### What is being asked
Go through the lines below one by one and count those holding the string "Digital". Give the count alone.

Saved entries:
== Segment start ==

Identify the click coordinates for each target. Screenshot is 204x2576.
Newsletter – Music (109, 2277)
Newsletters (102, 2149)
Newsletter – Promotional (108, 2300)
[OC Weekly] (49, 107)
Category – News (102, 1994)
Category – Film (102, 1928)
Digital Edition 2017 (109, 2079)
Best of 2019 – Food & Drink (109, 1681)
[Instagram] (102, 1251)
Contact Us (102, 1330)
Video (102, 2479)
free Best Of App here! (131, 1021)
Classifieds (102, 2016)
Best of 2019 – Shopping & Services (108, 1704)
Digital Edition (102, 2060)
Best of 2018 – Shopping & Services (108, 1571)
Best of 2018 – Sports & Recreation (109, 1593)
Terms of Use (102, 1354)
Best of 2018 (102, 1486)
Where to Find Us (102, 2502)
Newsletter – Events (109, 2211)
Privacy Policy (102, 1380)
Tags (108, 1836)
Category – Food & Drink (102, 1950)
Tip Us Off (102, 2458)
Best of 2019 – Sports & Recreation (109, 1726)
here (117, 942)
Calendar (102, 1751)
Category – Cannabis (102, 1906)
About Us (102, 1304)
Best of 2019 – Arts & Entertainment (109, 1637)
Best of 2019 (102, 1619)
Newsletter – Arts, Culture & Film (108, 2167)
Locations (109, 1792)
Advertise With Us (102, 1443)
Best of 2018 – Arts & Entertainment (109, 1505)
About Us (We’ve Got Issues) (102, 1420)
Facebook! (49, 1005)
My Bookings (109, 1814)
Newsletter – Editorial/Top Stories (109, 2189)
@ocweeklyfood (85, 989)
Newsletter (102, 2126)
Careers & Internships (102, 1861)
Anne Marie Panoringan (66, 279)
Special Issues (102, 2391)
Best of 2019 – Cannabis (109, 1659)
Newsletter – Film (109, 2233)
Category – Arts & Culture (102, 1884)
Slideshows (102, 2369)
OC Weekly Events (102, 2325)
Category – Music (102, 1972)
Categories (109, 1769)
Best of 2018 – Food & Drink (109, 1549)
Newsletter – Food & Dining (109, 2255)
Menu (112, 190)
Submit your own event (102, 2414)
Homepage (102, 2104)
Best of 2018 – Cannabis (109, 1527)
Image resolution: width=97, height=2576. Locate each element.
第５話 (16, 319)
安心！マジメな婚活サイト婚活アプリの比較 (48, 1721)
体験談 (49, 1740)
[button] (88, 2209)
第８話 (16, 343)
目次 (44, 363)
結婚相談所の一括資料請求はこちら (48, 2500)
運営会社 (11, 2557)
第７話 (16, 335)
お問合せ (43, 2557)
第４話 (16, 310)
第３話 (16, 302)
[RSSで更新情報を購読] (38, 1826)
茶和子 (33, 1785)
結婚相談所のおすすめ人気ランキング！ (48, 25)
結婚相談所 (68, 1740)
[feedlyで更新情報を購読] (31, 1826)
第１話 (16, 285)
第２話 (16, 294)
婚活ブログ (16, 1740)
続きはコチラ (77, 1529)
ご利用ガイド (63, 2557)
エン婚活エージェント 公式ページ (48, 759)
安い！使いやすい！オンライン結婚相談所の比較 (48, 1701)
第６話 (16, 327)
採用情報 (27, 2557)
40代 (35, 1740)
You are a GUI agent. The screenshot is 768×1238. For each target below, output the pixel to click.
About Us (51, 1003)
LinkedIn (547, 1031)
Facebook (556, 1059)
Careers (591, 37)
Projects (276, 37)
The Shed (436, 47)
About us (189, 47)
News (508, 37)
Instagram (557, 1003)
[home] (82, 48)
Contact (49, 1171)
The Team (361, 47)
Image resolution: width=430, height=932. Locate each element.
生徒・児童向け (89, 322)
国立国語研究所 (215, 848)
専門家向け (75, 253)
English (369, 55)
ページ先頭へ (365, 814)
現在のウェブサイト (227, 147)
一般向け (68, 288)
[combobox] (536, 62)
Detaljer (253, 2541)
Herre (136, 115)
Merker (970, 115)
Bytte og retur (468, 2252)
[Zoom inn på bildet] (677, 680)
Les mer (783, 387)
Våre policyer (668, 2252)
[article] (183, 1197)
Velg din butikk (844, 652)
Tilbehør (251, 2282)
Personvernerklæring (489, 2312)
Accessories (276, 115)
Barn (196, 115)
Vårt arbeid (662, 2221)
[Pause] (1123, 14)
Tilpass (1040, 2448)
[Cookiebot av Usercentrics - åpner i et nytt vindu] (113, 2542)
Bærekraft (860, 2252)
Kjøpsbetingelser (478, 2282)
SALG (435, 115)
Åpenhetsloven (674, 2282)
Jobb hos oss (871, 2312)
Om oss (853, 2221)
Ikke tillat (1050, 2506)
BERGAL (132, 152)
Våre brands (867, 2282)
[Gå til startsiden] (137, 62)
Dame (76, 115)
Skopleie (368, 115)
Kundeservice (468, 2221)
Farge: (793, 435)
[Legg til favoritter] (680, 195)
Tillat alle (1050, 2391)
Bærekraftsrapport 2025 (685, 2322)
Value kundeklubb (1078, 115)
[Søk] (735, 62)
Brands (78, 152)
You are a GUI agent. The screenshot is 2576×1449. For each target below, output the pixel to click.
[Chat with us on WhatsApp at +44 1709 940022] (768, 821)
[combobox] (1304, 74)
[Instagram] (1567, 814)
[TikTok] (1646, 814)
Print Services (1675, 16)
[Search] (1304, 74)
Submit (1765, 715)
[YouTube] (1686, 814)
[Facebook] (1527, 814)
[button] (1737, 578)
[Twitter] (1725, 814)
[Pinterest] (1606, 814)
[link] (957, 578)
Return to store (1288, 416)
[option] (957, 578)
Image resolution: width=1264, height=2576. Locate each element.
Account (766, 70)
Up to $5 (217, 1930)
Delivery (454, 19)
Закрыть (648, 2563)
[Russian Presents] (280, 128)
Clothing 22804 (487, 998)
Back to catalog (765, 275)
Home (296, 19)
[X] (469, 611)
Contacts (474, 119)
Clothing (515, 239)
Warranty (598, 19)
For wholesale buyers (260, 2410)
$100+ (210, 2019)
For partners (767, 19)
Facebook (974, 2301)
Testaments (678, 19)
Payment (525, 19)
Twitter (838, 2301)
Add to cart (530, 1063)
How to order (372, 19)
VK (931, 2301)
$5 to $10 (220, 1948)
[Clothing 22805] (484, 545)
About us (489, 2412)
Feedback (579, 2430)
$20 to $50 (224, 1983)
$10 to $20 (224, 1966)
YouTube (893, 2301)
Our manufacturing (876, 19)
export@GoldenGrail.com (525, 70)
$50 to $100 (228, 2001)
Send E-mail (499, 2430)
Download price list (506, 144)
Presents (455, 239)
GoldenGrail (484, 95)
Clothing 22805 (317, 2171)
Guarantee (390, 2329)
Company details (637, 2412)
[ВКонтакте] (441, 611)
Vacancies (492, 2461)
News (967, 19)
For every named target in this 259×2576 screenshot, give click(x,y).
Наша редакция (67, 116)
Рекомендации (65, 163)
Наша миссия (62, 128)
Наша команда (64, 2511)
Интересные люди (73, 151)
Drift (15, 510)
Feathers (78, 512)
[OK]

== Segment end ==

### Task answer
2